• [PAGE EXCERPT]
____

We Need to Talk About Reg

Here are my thoughts on a few movies I’ve seen recently. We really haven’t been making the most of our Netflix account as of late. They seem to be de-emphasizing movie distribution in favor of the creation of original content these days anyway, but that’s not really related to this.

Blair Witch – Beth showed me the original The Blair Witch Project years ago, but she had a habit of starting movies when I was incredibly tired, so I don’t remember all that much about it. While I paid more attention to this one, I think not recalling many of the details from the first made it difficult to fully grasp what was happening. It was engaging enough, although since the whole premise of both movies largely consists of not really showing anything, it’s mostly just about people going crazy in the woods. Because of better recording technology, the makers apparently didn’t feel the need to put in a bunch of shaky camera work this time. And I understand the ending is supposed to create a closed time loop, which seems more like a totally different genre of movie.

____

• [DATA]
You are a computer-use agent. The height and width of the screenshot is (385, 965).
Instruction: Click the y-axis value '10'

____

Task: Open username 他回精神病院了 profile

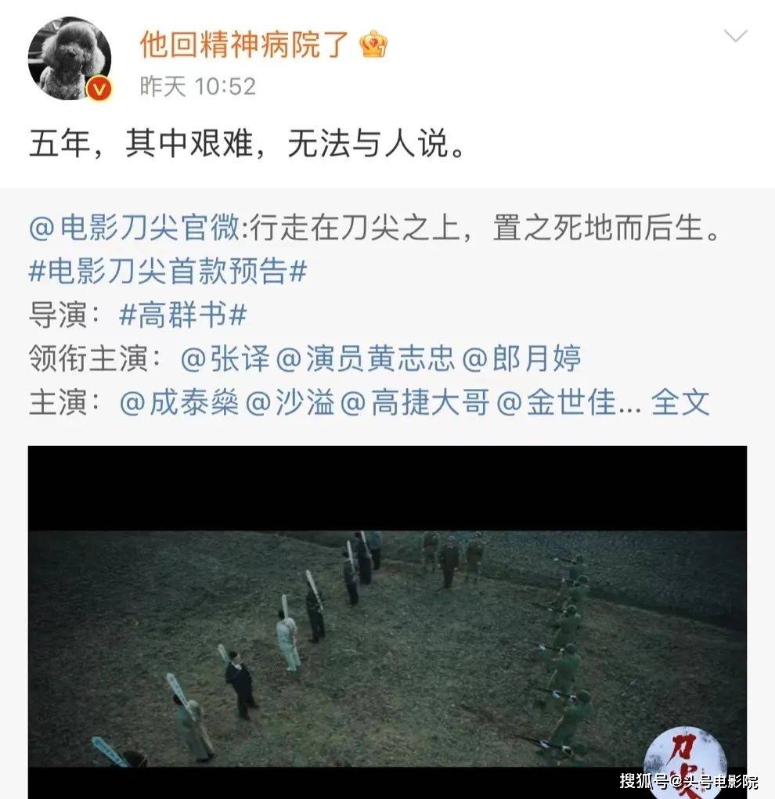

____

• [INSTRUCTIONS]
1. Could you duplicate the post about recent movies word for word, between "Here are my" and "related to this.", inclusive?
2. Will you go on with the post about recent movies, starting right after its last sentence?

• [OUTPUTS IN ORDER]
1.
Here are my thoughts on a few movies I’ve seen recently. We really haven’t been making the most of our Netflix account as of late. They seem to be de-emphasizing movie distribution in favor of the creation of original content these days anyway, but that’s not really related to this.

2.
We Need to Talk About Kevin – My wife has sought out really disturbing movies, and this is among them. Starring Tilda Swinton and John C. Reilly, it’s the story of a mother’s relationship with her son, who seemed cruel even from infancy, and eventually grew into a total psychopath. There’s the question of whether talking about Kevin, as hinted in the title, would have actually done any good, and the film leaves this ambiguous. While Swinton is concerned about her son, it leads to her reacting in extreme ways that could easily have done further damage, even breaking his arm when lashing out physically during his childhood. He also outright states when he’s older that he probably gets his cold stubbornness from her. And since Kevin treats his mom differently from anyone else, even his dad, they assume she’s overreacting. The film is a bit choppy in style, the frame story being that it’s Swinton’s character looking back on the events of Kevin’s life as she goes to visit him in prison, so it’s sometimes difficult to tell exactly what happened in a given scene. It also means there’s a lot left out, since Kevin is almost sixteen when he’s incarcerated, although the general sense given is that the scenes we see are representative of how he always acted around his family.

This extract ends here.